Quarter Sawn Red Oak

  • Harvested from northern red oak by a special sawing process, with boards cut along the radius of the log

  • Appears darker than regular oak due to the tight grain

  • Reduces twisting, warping, and cupping



  • Color varies dramatically from white sapwood to near-black heartwood, sometimes with inconspicuous fine brown lines

  • Use of both sapwood and heartwood provides striking contrasts called “calico”.

  • Generally fine and straight-grained, but may also have flowing variations in grain.

  • Course and even texture

  • Extremely tough and resilient

  • Stains and finishes well with natural grain pattern accentuated by medium to dark finishes



  • Bamboo is much denser and stronger than hardwoods, making it a renewable resource.

  • Fine, even grain


Character/Rustic/Knotty Woods

  • These fine wood species have the added character given them by the random size, quality, and placement of knots within the wood.

  • Knots will vary in size, quantity, and placement.

Effects of Moisture in Cabinets

Any solid wood, or wood components, will expand or contract with changing moisture and climate conditions. All wood, when exposed to air, will release or pick up moisture until it is in equilibrium with the humidity and temperature of the climate. (Picture a kitchen sponge that swells as it absorbs water and then dries out again).

Humid Climates

Wood products located in humid climates (such as coastal communities) are especially susceptible to expansion. As humidity levels increase wood products will expand due to extra moisture in the air.

Dry Climates

In low humidity conditions (such as well air-conditioned homes), wood will release moisture and shrink or contract in size. In a dry climate, (or in a home that does not have a humidifier in the winter months) wood will shrink, exposing gaps at the joints where wood is trying to contract. This may result in the appearance of an unfinished line along with the center panel. Cabinet manufacturers do not consider this a defect and will not replace doors due to this situation.

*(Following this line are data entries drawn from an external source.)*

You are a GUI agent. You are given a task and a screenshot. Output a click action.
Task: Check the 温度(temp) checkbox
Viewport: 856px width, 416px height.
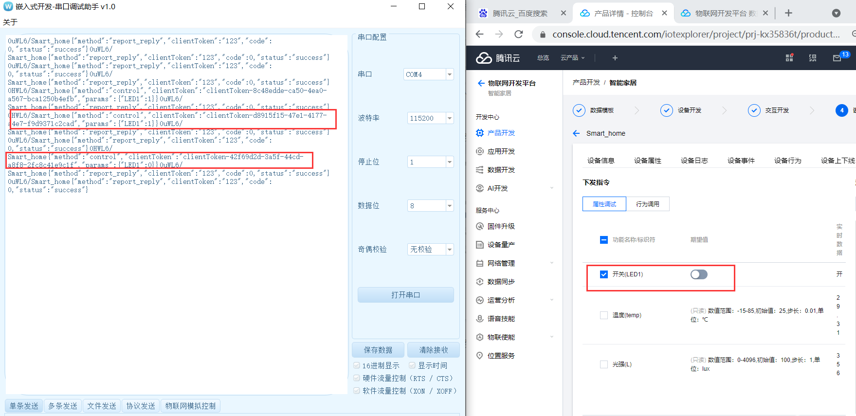pos(604,315)
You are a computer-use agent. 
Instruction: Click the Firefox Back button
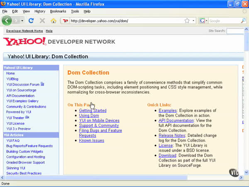[7, 20]
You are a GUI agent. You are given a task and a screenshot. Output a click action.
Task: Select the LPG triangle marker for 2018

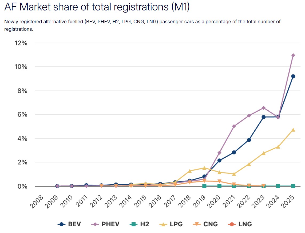(190, 171)
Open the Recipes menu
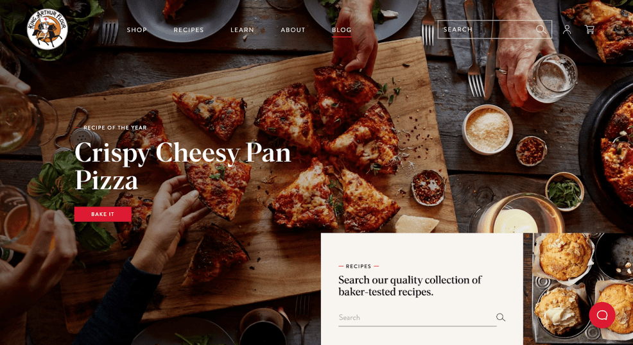The image size is (633, 345). pos(189,30)
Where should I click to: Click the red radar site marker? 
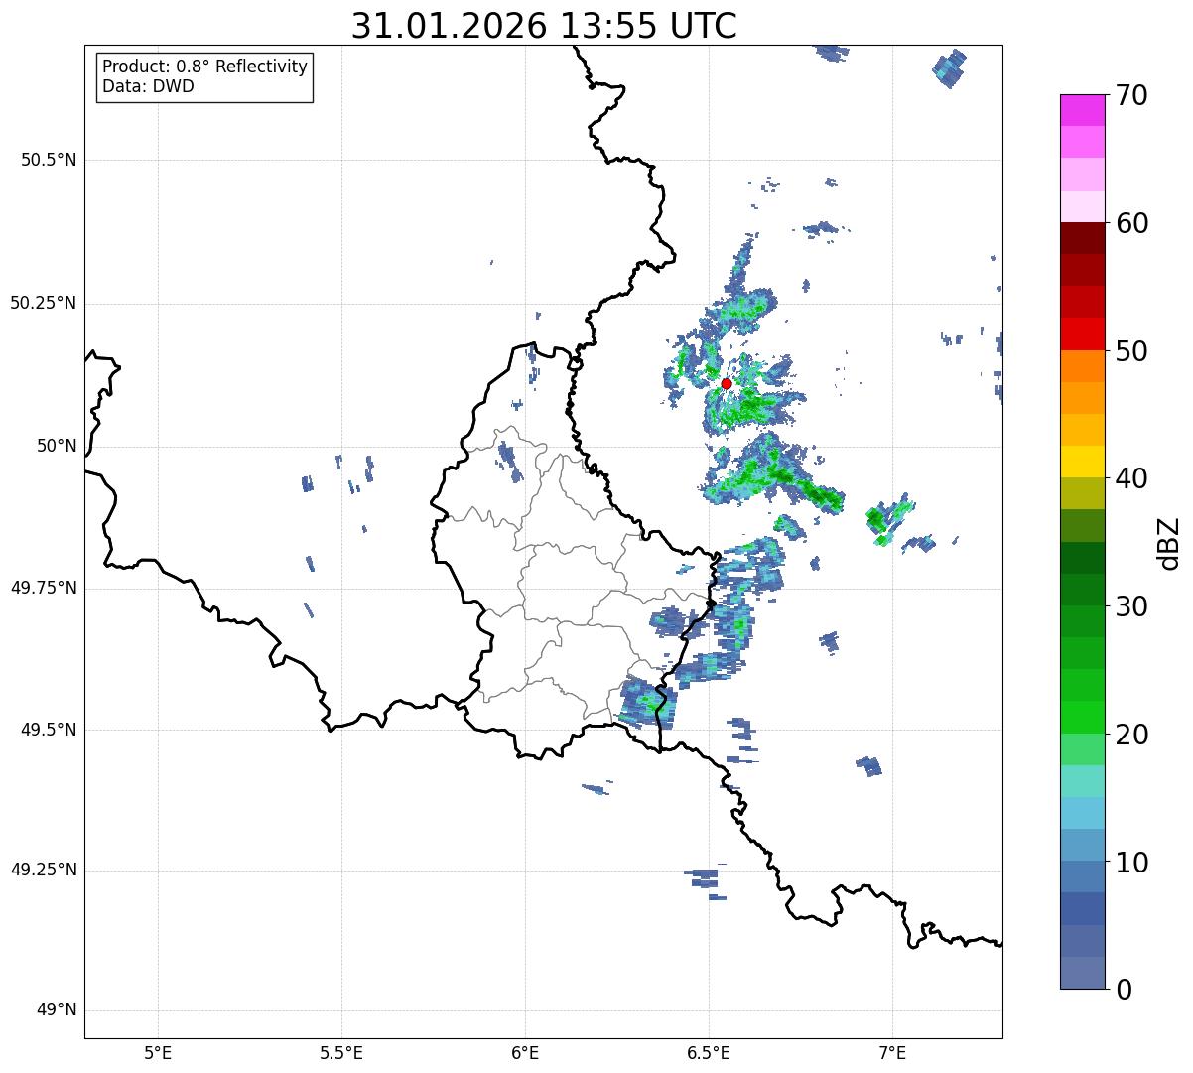pyautogui.click(x=727, y=383)
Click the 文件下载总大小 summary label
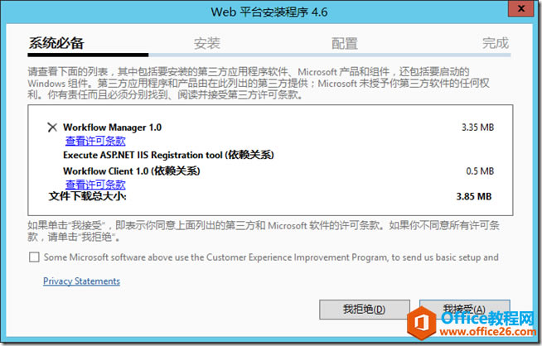The height and width of the screenshot is (346, 542). click(87, 197)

As wood expands or contracts due to moisture content, it does not shrink or swell equally in all directions. Note that just because wood is finished with a stain and topcoat, it is not immune to moisture. Cabinets will still take in moisture through contact with liquid or absorption from the air.

Preventing Humidity Problems

Air conditioning, dehumidifiers, and humidifiers can help maintain satisfactory levels of moisture in a home. Using a hygrometer will make it easy to check the humidity level. (Hygrometers can be purchased at a hardware store.) The recommended range is between 35% and 45% humidity.

The density of wood affects how much, or how little, wood expands or contracts. Some door styles may be better suited for homes that are located in areas that are more susceptible to humidity issues. Vacation homes should maintain climate control when not in use. In an uncontrolled environment, wood is a dimensionally unstable material.

Cabinet warranties are written with the expectation that cabinets will be stored and installed in a climate-controlled environment. Warranties will be void if cabinets are stored or installed in buildings with extreme temperatures or humidity levels.